DLL Injection EDR Evasion 1: Hiding an elephant in the closet

Sometimes the best way to get into a process is to crash the party!

Intro

Project code: https://github.com/0xflux/GoSneak

Legal disclaimer applies, by reading on you acknowledge that, see the legal disclaimer here. In short, you must not use the below information for any criminal or unethical purposes, and it should only be used by security professionals, or for those interested in cyber security to deepen your knowledge.

Note: When we talk about EDR evasion with techniques such as ETW bypasses, APC Queue Injection, and Process Injection - these can STILL be detected by more sophisticated EDR's. By modern standards, these techniques are outdated, but are still worth learning as it teaches us techniques which can still work.

If you are interested in learning about how modern EDRs can detect this type of behaviour, I have a blog series where I am building an EDR from scratch, and you can check the specifics about detecting these bypass techniques here.

I started this section by intending to ‘open source’ the DLL injector I have written for my red team framework, an injector written in C++, wrapped with Go, with a Go based DLL. I was going to talk about how CGO works, how you can do low level things in C++ and return out to your Go function, but instead this turned into a series of deeper learning of the windows internals and in turn, some upgrades to my injector.

Whilst there is still a wrapper for this loader in Go contained in the project, for now I am just working on the C++ implementation (mostly from scratch), based on some recent research I have done from other blogs and security content creators. At the end of the post, I’ll introduce the Go wrapper for the DLL injector, and show how it can be used as part of a Go binary.

With this basic iteration of the injector, we will be dealing with an unencrypted payload written to disk. This of course is far from the ideal way of executing some stealthy ops, but that may (will) come later :)

This is not a tutorial on DLL injection. If you are looking to learn the basics of such things, there are plenty of resources for that.
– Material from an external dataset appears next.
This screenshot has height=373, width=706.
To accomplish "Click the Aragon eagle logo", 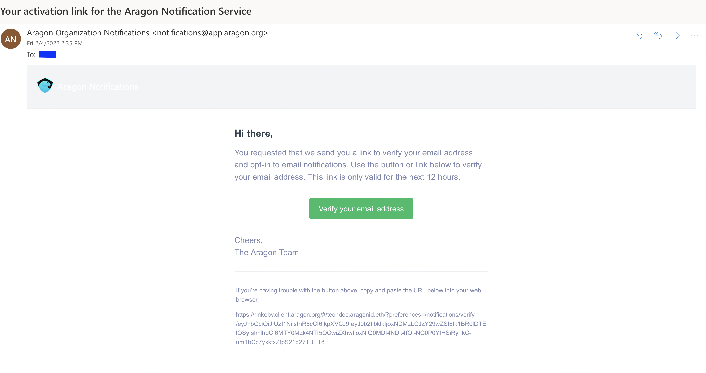I will pos(45,85).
As per my ethical disclaimers; this is not a tutorial to be a 1337 haxx0r. It is intended to document my learning and growth, and to showcase some theory to security professionals, or those interested in cyber security. Do not use this information, code or technique for unethical / illegal purposes. I do not condone in any way, shape, or form malicious or illegal use of computing.

EDR Hooking

EDR Hooking refers to the methods used by Endpoint Detection and Response (EDR) systems to monitor the behavior of software on a computer, particularly for identifying and mitigating potential threats. These systems are designed to detect malicious activities by observing interactions between software processes and the operating system.

There are different ways in which EDR’s will perform hooking, a few of the more common:

Inline Hooking:

The EDR modifies the actual binary code of a function in memory. It typically replaces the first few bytes of the function with a jump to its own monitoring code. When the hooked function is called, execution is diverted to the EDR’s code first, allowing it to monitor or modify the behaviour of the function. Here is a great resource to read more about detecting inline hooking: https://www.ired.team/offensive-security/defense-evasion/detecting-hooked-syscall-functions.

Import Address Table (IAT) Hooking:

IAT hooking involves modifying a program’s import table, which lists the API functions used by the program. This means when the program runs, instead of calling the actual API function, it calls the EDR’s monitoring function.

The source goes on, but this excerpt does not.